Spanach v. Superior Court
Before: Waste
WASTE, C. J.
We are in agreement with the following portions of the opinion heretofore prepared in this proceeding by Mr. Presiding Justice Stephens when the same was pending before the District'Court of Appeal, Second Appellate District, Division Two, and we adopt the same, with some additional comment, as and for the decision of this court:
“This is a petition for a writ of review of a proceeding in the superior court which may be briefly stated as follows: Heretofore petitioners brought suit for damages alleged to have resulted from medical malpractice against certain physicians individually and as members of a copartnership of physicians designated as ‘Ross-Loos Medical Group’, hereinafter referred to as ‘Medical Group’.
“Although the complaint alleges that petitioners are members of the Medical Group a reading of the pleadings and exhibits reveals that instead of being members, petitioner Steven N. Spanaeh was, at the times herein concerned, a member of a voluntary association known as ‘Los Angeles Police Relief Association’. Such ‘Relief Association’ as it will here
[449]
after be designated and ‘Medical Group’ entered into a long and detailed ‘Memorandum of Agreement’ by the terms of which the Medical Group became obligated to furnish certain medical and allied services to ‘subscribers’ or members and their families of the ‘Relief Association’. Elna Marie Spanach, the other petitioner, was the wife of Steven N. Spanach, and the alleged malpractice relates to treatment accorded her by a physician attached to the Medical Group.

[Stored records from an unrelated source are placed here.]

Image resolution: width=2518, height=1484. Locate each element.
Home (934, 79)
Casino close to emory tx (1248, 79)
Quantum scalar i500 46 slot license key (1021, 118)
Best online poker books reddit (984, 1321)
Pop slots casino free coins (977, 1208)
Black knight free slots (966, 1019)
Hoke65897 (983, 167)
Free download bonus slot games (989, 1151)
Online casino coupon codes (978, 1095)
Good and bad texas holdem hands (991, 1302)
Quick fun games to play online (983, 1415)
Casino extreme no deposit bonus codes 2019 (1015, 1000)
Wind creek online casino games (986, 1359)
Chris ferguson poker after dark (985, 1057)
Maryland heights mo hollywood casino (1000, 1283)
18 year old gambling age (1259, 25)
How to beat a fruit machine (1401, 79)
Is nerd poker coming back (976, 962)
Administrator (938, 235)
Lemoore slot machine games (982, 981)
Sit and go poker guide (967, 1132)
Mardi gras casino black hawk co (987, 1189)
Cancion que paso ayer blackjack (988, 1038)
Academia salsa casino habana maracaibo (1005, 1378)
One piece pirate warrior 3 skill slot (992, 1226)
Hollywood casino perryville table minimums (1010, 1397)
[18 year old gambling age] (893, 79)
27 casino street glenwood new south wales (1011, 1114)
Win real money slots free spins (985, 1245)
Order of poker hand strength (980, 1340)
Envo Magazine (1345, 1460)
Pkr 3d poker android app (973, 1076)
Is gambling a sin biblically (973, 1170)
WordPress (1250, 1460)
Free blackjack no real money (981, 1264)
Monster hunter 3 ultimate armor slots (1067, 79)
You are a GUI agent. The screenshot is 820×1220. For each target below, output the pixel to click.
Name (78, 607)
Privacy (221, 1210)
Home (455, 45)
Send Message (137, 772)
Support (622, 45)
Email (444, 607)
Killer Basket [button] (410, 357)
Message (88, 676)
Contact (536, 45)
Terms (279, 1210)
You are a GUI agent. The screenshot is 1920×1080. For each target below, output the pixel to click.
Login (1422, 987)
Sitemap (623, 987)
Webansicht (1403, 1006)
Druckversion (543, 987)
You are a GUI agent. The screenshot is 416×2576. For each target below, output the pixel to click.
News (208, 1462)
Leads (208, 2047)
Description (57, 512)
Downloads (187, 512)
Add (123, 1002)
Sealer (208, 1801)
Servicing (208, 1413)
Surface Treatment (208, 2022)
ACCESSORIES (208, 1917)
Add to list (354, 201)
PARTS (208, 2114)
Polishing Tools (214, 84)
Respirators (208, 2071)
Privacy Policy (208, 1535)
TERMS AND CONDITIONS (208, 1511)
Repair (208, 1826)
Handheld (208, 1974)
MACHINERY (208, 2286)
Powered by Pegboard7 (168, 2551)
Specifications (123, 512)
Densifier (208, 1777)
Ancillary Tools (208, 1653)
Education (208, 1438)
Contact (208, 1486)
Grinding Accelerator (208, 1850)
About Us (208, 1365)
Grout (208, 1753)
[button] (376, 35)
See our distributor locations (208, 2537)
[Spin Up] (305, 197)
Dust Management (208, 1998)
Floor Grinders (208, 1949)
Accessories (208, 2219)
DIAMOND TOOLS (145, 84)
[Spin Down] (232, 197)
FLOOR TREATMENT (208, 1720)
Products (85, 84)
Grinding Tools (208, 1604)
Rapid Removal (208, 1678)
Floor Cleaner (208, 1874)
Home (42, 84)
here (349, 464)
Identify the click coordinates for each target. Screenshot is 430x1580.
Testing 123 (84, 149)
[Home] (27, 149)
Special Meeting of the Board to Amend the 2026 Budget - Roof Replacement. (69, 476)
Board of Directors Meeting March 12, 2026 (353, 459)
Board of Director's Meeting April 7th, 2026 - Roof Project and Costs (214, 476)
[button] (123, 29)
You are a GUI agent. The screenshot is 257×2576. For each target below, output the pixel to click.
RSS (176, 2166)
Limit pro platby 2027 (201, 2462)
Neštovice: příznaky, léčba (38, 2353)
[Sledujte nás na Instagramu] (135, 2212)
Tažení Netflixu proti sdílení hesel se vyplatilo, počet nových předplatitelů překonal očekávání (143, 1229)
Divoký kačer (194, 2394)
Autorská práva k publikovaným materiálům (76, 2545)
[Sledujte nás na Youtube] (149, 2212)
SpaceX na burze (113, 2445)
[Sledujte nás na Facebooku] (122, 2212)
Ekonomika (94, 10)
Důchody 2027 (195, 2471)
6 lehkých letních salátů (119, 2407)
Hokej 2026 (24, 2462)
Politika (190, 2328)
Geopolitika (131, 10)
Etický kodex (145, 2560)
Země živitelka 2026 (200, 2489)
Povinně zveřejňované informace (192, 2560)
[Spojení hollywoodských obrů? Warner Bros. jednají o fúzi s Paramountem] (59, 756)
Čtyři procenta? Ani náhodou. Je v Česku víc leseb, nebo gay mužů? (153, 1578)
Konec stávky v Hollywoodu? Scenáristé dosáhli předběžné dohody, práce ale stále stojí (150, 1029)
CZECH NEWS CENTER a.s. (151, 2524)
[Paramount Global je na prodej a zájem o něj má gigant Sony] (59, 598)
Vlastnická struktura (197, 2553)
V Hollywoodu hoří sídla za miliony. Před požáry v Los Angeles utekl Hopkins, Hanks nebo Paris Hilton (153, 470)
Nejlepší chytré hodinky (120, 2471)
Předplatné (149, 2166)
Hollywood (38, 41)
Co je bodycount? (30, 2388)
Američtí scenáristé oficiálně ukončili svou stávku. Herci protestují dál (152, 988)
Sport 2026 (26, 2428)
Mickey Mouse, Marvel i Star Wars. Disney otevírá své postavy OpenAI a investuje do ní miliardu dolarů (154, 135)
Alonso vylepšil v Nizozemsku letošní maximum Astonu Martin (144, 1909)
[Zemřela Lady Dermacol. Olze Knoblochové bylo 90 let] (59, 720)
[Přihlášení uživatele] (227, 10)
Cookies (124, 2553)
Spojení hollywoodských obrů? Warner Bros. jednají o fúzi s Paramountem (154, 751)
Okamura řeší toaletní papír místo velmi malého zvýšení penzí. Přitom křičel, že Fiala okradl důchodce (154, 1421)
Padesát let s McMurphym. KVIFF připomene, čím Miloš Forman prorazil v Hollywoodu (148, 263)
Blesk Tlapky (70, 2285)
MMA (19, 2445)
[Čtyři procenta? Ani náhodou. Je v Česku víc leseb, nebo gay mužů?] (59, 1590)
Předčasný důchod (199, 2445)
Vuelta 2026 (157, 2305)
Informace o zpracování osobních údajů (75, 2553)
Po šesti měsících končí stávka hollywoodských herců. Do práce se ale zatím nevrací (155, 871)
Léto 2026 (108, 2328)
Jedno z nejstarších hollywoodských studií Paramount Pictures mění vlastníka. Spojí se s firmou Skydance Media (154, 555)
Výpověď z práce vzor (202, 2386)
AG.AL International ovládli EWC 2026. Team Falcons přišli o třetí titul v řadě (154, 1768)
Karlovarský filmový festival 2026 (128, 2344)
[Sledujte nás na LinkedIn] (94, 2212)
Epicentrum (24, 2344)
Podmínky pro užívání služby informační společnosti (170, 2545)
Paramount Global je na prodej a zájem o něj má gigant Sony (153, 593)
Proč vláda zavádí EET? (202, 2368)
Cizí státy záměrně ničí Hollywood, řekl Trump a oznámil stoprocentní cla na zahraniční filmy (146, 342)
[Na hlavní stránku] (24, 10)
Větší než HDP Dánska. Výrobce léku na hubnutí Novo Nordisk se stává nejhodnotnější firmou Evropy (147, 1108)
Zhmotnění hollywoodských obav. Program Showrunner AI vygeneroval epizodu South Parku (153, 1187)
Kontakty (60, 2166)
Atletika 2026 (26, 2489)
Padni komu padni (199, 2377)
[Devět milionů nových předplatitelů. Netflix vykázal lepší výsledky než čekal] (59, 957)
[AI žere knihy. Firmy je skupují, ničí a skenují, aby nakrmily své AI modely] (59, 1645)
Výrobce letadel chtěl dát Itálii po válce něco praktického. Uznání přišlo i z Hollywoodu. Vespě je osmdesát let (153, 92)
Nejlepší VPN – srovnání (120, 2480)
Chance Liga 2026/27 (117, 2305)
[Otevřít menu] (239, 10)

“The Superior Court action reached the point of taking testimony when defendants requested leave to amend their answers by alleging that said agreement provided that the alleged cause of afetion was subject to compulsory arbitration. The amendments were finally allowed and plaintiffs (petitioners here) by their counsel orally acceded to arbitration. Before such accession, however, there was much discussion turning on the effect of the arbitration provision of the agreement and the court suggested that it was probably without jurisdiction to proceed with the case and that its jurisdiction could be tested by a writ of mandate. Thereafter the court made an order that all proceedings should be stayed ‘until arbitration might be had in accordance with the arbitration agreement’.